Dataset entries
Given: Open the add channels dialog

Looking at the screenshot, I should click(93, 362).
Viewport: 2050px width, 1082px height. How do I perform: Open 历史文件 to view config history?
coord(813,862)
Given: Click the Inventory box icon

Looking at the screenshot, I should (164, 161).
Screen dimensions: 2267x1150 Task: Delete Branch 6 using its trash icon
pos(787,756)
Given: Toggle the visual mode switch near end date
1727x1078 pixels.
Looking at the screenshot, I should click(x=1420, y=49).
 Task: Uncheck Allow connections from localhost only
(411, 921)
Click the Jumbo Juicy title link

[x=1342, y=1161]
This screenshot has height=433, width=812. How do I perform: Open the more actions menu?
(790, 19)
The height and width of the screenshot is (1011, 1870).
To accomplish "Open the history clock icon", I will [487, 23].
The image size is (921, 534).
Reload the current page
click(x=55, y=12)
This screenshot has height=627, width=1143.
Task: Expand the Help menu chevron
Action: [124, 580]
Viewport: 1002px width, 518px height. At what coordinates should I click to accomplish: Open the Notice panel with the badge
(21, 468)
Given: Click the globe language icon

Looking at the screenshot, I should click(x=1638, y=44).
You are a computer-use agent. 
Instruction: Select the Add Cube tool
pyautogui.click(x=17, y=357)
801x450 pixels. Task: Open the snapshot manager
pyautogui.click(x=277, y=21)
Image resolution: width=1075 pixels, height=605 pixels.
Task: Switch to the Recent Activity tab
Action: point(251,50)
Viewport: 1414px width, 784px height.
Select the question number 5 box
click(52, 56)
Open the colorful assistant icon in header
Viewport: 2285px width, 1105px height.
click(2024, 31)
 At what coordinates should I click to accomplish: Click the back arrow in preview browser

■ **ASSIGNED TASK**
Every record above belongs in the answer, reproduced exactly.

■ **ANSWER AREA**
Given: Open the add channels dialog

Looking at the screenshot, I should click(93, 362).
Viewport: 2050px width, 1082px height. How do I perform: Open 历史文件 to view config history?
coord(813,862)
Given: Click the Inventory box icon

Looking at the screenshot, I should (164, 161).
Screen dimensions: 2267x1150 Task: Delete Branch 6 using its trash icon
pos(787,756)
Given: Toggle the visual mode switch near end date
1727x1078 pixels.
Looking at the screenshot, I should click(x=1420, y=49).
 Task: Uncheck Allow connections from localhost only
(411, 921)
Click the Jumbo Juicy title link

[x=1342, y=1161]
This screenshot has height=433, width=812. How do I perform: Open the more actions menu?
(790, 19)
The height and width of the screenshot is (1011, 1870).
To accomplish "Open the history clock icon", I will [487, 23].
The image size is (921, 534).
Reload the current page
click(x=55, y=12)
This screenshot has height=627, width=1143.
Task: Expand the Help menu chevron
Action: [124, 580]
Viewport: 1002px width, 518px height. At what coordinates should I click to accomplish: Open the Notice panel with the badge
(21, 468)
Given: Click the globe language icon

Looking at the screenshot, I should click(x=1638, y=44).
You are a computer-use agent. 
Instruction: Select the Add Cube tool
pyautogui.click(x=17, y=357)
801x450 pixels. Task: Open the snapshot manager
pyautogui.click(x=277, y=21)
Image resolution: width=1075 pixels, height=605 pixels.
Task: Switch to the Recent Activity tab
Action: point(251,50)
Viewport: 1414px width, 784px height.
Select the question number 5 box
click(52, 56)
Open the colorful assistant icon in header
Viewport: 2285px width, 1105px height.
click(2024, 31)
 At what coordinates should I click to accomplish: Click the back arrow in preview browser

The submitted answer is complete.